Je n'ai plus qu'un mot à vous dire, mon Révérend ; c'est au sujet de vos voeux. J'ai lu dans le Bref du pape (10 mars 1791) que Luther, qui fut infidèle à ses voeux, était un apostat et un déserteur de son ordre. Le Saint-Père rapporte ces paroles du prophète, tirées du psaume 75 : Engagez-vous par des voeux avec le Seigneur votre Dieu, et gardez-vous ensuite d'y être infidèle. Le chef de l'Église ajoute : Si vous avez fait un voeu à Dieu, ne tardez pas à l'accomplir ; une promesse vaine et sans effet est un crime à ses yeux. Soyez donc fidèle à tenir tout ce que vous avez promis (Ecclés., V, 1). Que dois-je donc penser de vous, mon Révérend Père ? Vous avez fait voeu de pauvreté. La pauvreté religieuse se perd dans la propriété, et vous avez fait des acquisitions. Vous avez fait voeu d'obéissance. Cependant, vous avez déserté votre couvent, quitté le froc, et vous menez une vie indépendante. Vous avez fait voeu de chasteté ... Ah ! mon Père ! ... C'est ainsi qu'au mépris des lois de Dieu et de l'Église, vous avez violé vos voeux solennels de religion. Croyez-moi, mon Révérend, reprenez votre robe et tous les attributs d'un bon religieux.
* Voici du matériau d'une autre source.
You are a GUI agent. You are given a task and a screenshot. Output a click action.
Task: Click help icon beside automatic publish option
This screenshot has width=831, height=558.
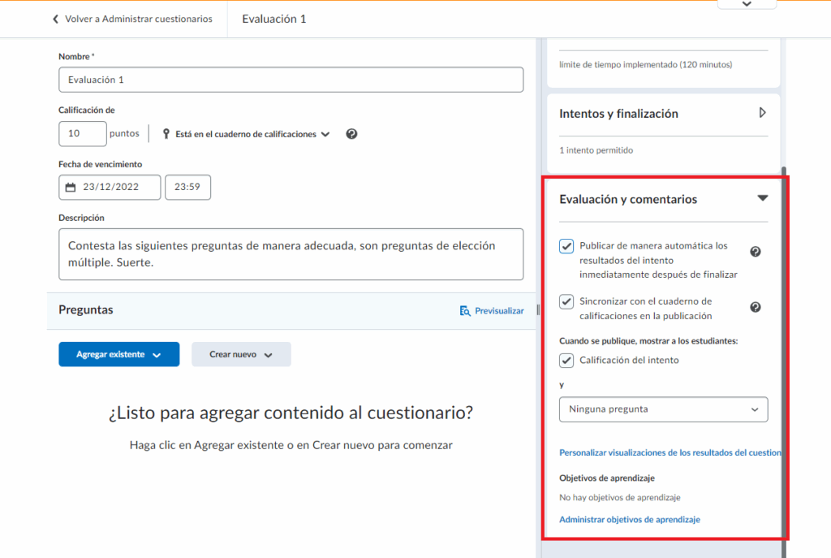coord(756,252)
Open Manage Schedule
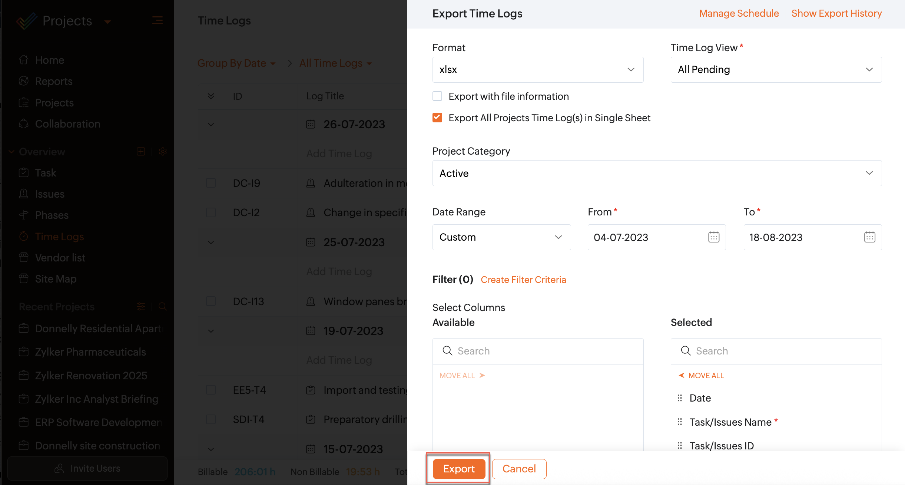905x485 pixels. pos(739,13)
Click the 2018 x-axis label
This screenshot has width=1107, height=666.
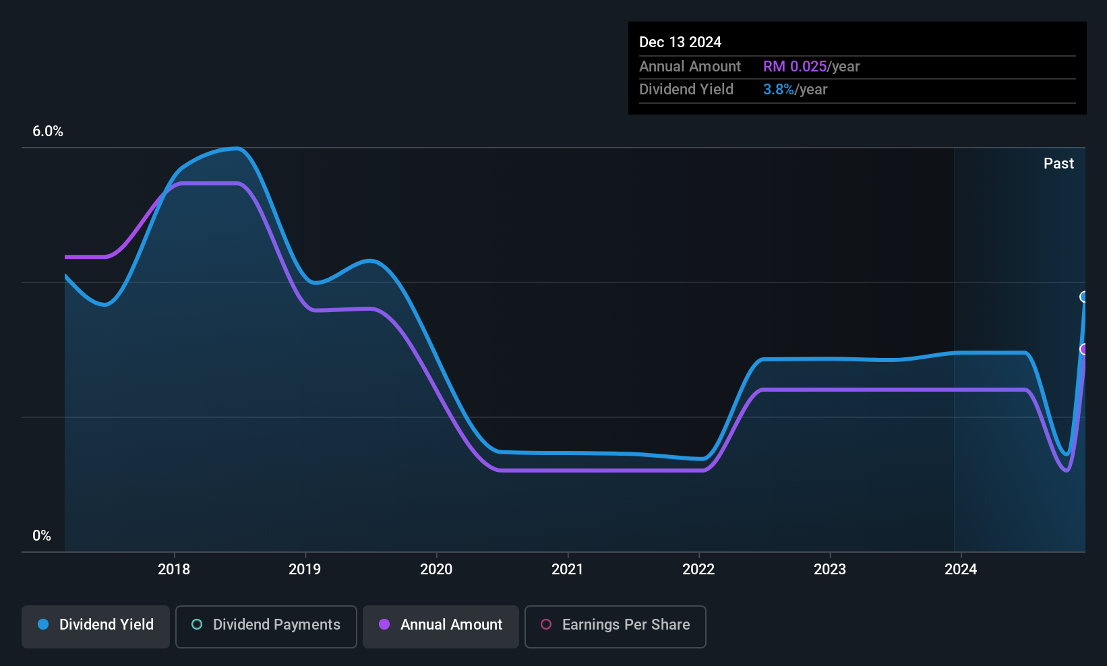(x=174, y=569)
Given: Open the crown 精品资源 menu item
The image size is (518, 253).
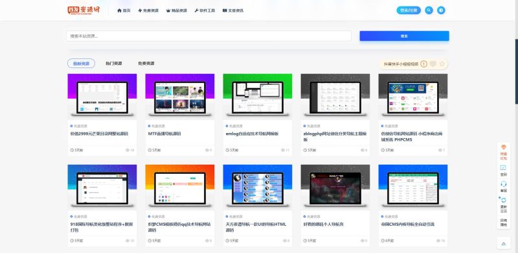Looking at the screenshot, I should tap(177, 10).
A la vérité, l'habit ne fait pas le moine, mais un bon moine ne quitte point son habit. Retournez donc dans votre cloître et pleurez-y le reste de vos jours votre double et scandaleuse apostasie.

Je vous autorise à faire part de ces vérités à l'intrus de Faveraye, ce prêtre sacrilège, le misérable abbé La Haye, déjà si avancé dans la voie de perdition ! Répétez-lui sans cesse qu'il est excommunié comme vous ; qu'il est sans pouvoir et en horreur à l'Église ; qu'il n'est point le pasteur légitime ; que tous les actes de juridiction qu'il prétendra exercer, sont frappés de nullité ; en un mot, dites-lui que je lui adresse les mêmes expressions qu'à vous : méditez-les de concert. Puissent-elles vous décider tous les deux au gré de la véritable Église catholique, apostolique et romaine, et vous faire rentrer dans le bon chemin !

J'aurais bien voulu étendre plus loin ces réflexions, pour opérer la conversion du Père gardien et seconder l'envie qu'il a de n'être point schismatique. Mais je lui offre gratuitement toutes les instructions dont elle a besoin.


L'intrus de Thouarcé ne démissionna que le 5 février 1794.